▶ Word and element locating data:
* * * * * * * * *
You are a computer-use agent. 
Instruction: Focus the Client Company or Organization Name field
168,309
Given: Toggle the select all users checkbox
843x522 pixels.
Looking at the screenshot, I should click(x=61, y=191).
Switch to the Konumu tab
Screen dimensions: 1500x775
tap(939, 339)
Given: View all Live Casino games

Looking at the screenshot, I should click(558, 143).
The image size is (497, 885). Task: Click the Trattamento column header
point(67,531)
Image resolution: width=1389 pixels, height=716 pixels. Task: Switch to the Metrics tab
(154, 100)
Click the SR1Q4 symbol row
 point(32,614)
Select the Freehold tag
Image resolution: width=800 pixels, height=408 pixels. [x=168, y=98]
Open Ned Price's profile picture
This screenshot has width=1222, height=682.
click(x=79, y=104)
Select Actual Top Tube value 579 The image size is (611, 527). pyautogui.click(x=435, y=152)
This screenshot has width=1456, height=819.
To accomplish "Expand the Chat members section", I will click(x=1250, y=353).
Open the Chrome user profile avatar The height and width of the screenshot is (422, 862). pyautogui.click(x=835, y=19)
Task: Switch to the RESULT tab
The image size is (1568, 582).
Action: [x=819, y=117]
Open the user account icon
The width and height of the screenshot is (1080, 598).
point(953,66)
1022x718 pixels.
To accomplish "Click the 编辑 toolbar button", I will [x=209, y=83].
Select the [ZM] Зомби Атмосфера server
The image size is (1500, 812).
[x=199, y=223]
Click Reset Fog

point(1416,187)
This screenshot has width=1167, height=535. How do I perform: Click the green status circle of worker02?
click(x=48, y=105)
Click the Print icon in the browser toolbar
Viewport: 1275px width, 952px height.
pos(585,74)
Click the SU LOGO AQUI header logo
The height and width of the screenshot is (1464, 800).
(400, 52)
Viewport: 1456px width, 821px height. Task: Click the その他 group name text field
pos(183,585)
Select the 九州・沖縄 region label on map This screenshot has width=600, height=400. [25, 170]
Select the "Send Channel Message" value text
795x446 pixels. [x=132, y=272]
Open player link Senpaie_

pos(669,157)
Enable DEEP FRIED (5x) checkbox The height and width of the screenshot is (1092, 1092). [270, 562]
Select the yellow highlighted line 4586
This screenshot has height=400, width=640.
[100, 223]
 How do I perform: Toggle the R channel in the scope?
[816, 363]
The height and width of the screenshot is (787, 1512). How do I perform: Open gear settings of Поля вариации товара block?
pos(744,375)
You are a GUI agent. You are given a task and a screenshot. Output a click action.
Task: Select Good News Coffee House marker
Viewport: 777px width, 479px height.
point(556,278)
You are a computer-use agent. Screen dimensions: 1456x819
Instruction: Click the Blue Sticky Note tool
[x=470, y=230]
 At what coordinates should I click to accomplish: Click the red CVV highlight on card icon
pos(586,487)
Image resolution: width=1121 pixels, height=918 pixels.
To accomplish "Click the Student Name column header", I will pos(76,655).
* * * * * * * * *
▶ TASK OBJECTIVE: Write out the records word for word, from the beginning up to and including the line that contains "Select Actual Top".

▶ RESULT OF THE TASK:
You are a computer-use agent. 
Instruction: Focus the Client Company or Organization Name field
168,309
Given: Toggle the select all users checkbox
843x522 pixels.
Looking at the screenshot, I should click(x=61, y=191).
Switch to the Konumu tab
Screen dimensions: 1500x775
tap(939, 339)
Given: View all Live Casino games

Looking at the screenshot, I should click(558, 143).
The image size is (497, 885). Task: Click the Trattamento column header
point(67,531)
Image resolution: width=1389 pixels, height=716 pixels. Task: Switch to the Metrics tab
(154, 100)
Click the SR1Q4 symbol row
 point(32,614)
Select the Freehold tag
Image resolution: width=800 pixels, height=408 pixels. [x=168, y=98]
Open Ned Price's profile picture
This screenshot has width=1222, height=682.
click(x=79, y=104)
Select Actual Top Tube value 579 The image size is (611, 527). pyautogui.click(x=435, y=152)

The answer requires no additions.